BEGIN
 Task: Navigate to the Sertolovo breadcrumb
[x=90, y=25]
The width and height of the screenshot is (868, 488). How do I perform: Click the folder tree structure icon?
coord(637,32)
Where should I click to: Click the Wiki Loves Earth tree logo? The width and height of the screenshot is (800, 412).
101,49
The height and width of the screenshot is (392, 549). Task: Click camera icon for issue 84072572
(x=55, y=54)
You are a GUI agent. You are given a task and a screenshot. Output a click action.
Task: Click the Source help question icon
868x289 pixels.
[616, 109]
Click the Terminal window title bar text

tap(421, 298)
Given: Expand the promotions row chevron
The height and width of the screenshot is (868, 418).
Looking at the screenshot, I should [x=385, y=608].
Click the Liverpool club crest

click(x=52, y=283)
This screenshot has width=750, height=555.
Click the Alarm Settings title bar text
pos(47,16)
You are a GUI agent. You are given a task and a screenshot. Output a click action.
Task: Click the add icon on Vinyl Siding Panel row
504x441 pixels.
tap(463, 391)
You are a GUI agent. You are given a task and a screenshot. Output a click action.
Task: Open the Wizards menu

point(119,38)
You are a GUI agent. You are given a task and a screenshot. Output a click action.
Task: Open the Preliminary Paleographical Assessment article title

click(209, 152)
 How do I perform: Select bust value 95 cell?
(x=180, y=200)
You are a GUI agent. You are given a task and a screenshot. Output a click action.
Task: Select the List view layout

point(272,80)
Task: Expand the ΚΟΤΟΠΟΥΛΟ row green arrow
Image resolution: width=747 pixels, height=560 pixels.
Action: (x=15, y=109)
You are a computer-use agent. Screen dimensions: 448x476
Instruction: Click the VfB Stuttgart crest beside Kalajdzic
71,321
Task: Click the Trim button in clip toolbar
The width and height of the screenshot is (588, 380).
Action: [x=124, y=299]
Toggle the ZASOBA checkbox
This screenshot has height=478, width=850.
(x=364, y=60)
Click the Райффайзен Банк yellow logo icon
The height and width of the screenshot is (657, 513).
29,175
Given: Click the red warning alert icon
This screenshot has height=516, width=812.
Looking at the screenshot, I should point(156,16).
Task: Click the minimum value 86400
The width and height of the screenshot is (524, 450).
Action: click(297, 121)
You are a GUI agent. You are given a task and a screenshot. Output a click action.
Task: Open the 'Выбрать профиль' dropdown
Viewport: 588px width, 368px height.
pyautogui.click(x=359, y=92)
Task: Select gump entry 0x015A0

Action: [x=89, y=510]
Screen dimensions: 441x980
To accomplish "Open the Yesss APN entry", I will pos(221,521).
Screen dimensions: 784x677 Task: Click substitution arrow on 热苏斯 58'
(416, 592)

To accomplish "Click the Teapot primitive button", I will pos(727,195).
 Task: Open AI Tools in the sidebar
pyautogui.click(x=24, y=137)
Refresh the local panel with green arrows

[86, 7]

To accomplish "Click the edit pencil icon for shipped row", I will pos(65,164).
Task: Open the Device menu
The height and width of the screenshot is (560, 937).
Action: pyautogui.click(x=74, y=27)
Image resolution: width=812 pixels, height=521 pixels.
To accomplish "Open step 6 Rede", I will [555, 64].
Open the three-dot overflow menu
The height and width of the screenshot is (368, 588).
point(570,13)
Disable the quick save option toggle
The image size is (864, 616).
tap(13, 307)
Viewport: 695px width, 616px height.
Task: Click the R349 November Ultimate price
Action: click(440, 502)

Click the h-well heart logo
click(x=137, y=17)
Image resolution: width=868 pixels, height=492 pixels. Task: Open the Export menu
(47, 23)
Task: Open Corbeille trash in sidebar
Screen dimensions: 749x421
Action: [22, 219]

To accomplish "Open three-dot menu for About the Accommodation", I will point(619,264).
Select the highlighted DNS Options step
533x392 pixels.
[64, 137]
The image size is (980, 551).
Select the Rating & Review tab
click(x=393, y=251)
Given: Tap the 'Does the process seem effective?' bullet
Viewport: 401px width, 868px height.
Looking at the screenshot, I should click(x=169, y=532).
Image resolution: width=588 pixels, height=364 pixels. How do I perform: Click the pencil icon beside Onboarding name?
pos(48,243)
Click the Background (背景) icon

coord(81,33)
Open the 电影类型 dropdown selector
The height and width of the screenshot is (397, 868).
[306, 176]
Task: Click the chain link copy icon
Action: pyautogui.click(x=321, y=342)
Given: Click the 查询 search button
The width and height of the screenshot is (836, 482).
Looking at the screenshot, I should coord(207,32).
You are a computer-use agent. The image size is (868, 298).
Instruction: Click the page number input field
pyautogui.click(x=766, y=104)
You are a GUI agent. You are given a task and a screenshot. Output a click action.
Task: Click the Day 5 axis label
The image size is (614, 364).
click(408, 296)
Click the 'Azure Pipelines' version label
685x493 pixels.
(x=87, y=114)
END
Return word for word the lines above from the line with "Task: Open the Wizards menu" to the line with "Task: Expand the ΚΟΤΟΠΟΥΛΟ row green arrow", including both and leaving out all others.

Task: Open the Wizards menu

point(119,38)
You are a GUI agent. You are given a task and a screenshot. Output a click action.
Task: Open the Preliminary Paleographical Assessment article title

click(209, 152)
 How do I perform: Select bust value 95 cell?
(x=180, y=200)
You are a GUI agent. You are given a task and a screenshot. Output a click action.
Task: Select the List view layout

point(272,80)
Task: Expand the ΚΟΤΟΠΟΥΛΟ row green arrow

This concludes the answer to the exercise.